Click-target data
★ ★ ★

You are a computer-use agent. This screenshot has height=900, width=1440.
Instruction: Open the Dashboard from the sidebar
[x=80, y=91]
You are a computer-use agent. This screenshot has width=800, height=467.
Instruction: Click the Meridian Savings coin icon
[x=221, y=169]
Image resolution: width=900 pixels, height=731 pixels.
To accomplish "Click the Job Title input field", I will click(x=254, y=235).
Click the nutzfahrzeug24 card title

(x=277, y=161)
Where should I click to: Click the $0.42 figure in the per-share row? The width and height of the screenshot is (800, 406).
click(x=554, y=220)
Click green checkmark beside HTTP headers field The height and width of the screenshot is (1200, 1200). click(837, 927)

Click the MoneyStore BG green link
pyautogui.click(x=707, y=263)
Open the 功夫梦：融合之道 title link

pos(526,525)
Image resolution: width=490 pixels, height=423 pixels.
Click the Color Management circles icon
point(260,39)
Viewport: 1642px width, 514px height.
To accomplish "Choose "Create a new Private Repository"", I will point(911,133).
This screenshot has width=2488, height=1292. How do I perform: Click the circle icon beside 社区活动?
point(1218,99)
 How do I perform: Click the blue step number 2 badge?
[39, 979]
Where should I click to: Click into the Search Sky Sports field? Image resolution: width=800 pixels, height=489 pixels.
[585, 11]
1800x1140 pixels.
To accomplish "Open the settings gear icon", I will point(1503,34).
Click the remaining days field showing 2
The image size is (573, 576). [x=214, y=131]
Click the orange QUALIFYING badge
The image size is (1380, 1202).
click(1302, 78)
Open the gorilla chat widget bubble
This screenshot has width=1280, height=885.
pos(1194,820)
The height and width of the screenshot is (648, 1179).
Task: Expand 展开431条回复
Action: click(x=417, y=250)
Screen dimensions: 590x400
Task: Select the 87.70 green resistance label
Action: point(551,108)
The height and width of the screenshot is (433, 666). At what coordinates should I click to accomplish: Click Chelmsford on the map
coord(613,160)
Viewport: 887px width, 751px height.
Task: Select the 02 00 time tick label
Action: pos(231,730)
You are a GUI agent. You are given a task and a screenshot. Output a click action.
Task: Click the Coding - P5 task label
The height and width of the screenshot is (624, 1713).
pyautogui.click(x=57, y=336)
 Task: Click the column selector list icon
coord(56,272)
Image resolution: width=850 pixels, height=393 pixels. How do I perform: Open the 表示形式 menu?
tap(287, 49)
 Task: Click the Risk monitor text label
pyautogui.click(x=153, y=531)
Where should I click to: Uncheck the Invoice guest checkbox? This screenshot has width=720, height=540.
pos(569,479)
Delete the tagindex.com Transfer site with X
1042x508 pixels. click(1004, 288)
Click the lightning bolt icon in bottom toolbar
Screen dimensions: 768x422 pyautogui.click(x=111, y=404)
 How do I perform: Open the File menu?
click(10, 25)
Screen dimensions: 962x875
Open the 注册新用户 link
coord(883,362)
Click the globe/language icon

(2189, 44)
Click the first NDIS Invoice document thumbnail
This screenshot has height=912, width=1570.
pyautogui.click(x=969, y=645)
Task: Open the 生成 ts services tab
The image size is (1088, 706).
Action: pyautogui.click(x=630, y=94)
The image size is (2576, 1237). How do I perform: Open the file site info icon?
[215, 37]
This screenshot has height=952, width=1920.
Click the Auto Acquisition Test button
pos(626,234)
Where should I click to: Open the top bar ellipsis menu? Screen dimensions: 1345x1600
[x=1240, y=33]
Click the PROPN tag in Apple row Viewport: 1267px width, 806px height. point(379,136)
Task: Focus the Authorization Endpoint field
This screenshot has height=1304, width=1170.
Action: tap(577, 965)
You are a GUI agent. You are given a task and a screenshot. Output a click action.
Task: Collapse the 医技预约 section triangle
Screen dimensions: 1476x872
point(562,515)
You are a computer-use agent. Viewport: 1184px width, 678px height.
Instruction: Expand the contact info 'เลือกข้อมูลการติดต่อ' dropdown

★ ★ ★

• [Task statement]:
Render every line of the records above as a JSON list of strings, with one string per line and blank lines omitted.

• [Answer]:
[
  "You are a computer-use agent. This screenshot has height=900, width=1440.",
  "Instruction: Open the Dashboard from the sidebar",
  "[x=80, y=91]",
  "You are a computer-use agent. This screenshot has width=800, height=467.",
  "Instruction: Click the Meridian Savings coin icon",
  "[x=221, y=169]",
  "Image resolution: width=900 pixels, height=731 pixels.",
  "To accomplish \"Click the Job Title input field\", I will click(x=254, y=235).",
  "Click the nutzfahrzeug24 card title",
  "(x=277, y=161)",
  "Where should I click to: Click the $0.42 figure in the per-share row? The width and height of the screenshot is (800, 406).",
  "click(x=554, y=220)",
  "Click green checkmark beside HTTP headers field The height and width of the screenshot is (1200, 1200). click(837, 927)",
  "Click the MoneyStore BG green link",
  "pyautogui.click(x=707, y=263)",
  "Open the 功夫梦：融合之道 title link",
  "pos(526,525)",
  "Image resolution: width=490 pixels, height=423 pixels.",
  "Click the Color Management circles icon",
  "point(260,39)",
  "Viewport: 1642px width, 514px height.",
  "To accomplish \"Choose \"Create a new Private Repository\"\", I will point(911,133).",
  "This screenshot has width=2488, height=1292. How do I perform: Click the circle icon beside 社区活动?",
  "point(1218,99)",
  " How do I perform: Click the blue step number 2 badge?",
  "[39, 979]",
  "Where should I click to: Click into the Search Sky Sports field? Image resolution: width=800 pixels, height=489 pixels.",
  "[585, 11]",
  "1800x1140 pixels.",
  "To accomplish \"Open the settings gear icon\", I will point(1503,34).",
  "Click the remaining days field showing 2",
  "The image size is (573, 576). [x=214, y=131]",
  "Click the orange QUALIFYING badge",
  "The image size is (1380, 1202).",
  "click(1302, 78)",
  "Open the gorilla chat widget bubble",
  "This screenshot has width=1280, height=885.",
  "pos(1194,820)",
  "The height and width of the screenshot is (648, 1179).",
  "Task: Expand 展开431条回复",
  "Action: click(x=417, y=250)",
  "Screen dimensions: 590x400",
  "Task: Select the 87.70 green resistance label",
  "Action: point(551,108)",
  "The height and width of the screenshot is (433, 666). At what coordinates should I click to accomplish: Click Chelmsford on the map",
  "coord(613,160)",
  "Viewport: 887px width, 751px height.",
  "Task: Select the 02 00 time tick label",
  "Action: pos(231,730)",
  "You are a GUI agent. You are given a task and a screenshot. Output a click action.",
  "Task: Click the Coding - P5 task label",
  "The height and width of the screenshot is (624, 1713).",
  "pyautogui.click(x=57, y=336)",
  " Task: Click the column selector list icon",
  "coord(56,272)",
  "Image resolution: width=850 pixels, height=393 pixels. How do I perform: Open the 表示形式 menu?",
  "tap(287, 49)",
  " Task: Click the Risk monitor text label",
  "pyautogui.click(x=153, y=531)",
  "Where should I click to: Uncheck the Invoice guest checkbox? This screenshot has width=720, height=540.",
  "pos(569,479)",
  "Delete the tagindex.com Transfer site with X",
  "1042x508 pixels. click(1004, 288)",
  "Click the lightning bolt icon in bottom toolbar",
  "Screen dimensions: 768x422 pyautogui.click(x=111, y=404)",
  " How do I perform: Open the File menu?",
  "click(10, 25)",
  "Screen dimensions: 962x875",
  "Open the 注册新用户 link",
  "coord(883,362)",
  "Click the globe/language icon",
  "(2189, 44)",
  "Click the first NDIS Invoice document thumbnail",
  "This screenshot has height=912, width=1570.",
  "pyautogui.click(x=969, y=645)",
  "Task: Open the 生成 ts services tab",
  "The image size is (1088, 706).",
  "Action: pyautogui.click(x=630, y=94)",
  "The image size is (2576, 1237). How do I perform: Open the file site info icon?",
  "[215, 37]",
  "This screenshot has height=952, width=1920.",
  "Click the Auto Acquisition Test button",
  "pos(626,234)",
  "Where should I click to: Open the top bar ellipsis menu? Screen dimensions: 1345x1600",
  "[x=1240, y=33]",
  "Click the PROPN tag in Apple row Viewport: 1267px width, 806px height. point(379,136)",
  "Task: Focus the Authorization Endpoint field",
  "This screenshot has height=1304, width=1170.",
  "Action: tap(577, 965)",
  "You are a GUI agent. You are given a task and a screenshot. Output a click action.",
  "Task: Collapse the 医技预约 section triangle",
  "Screen dimensions: 1476x872",
  "point(562,515)",
  "You are a computer-use agent. Viewport: 1184px width, 678px height.",
  "Instruction: Expand the contact info 'เลือกข้อมูลการติดต่อ' dropdown"
]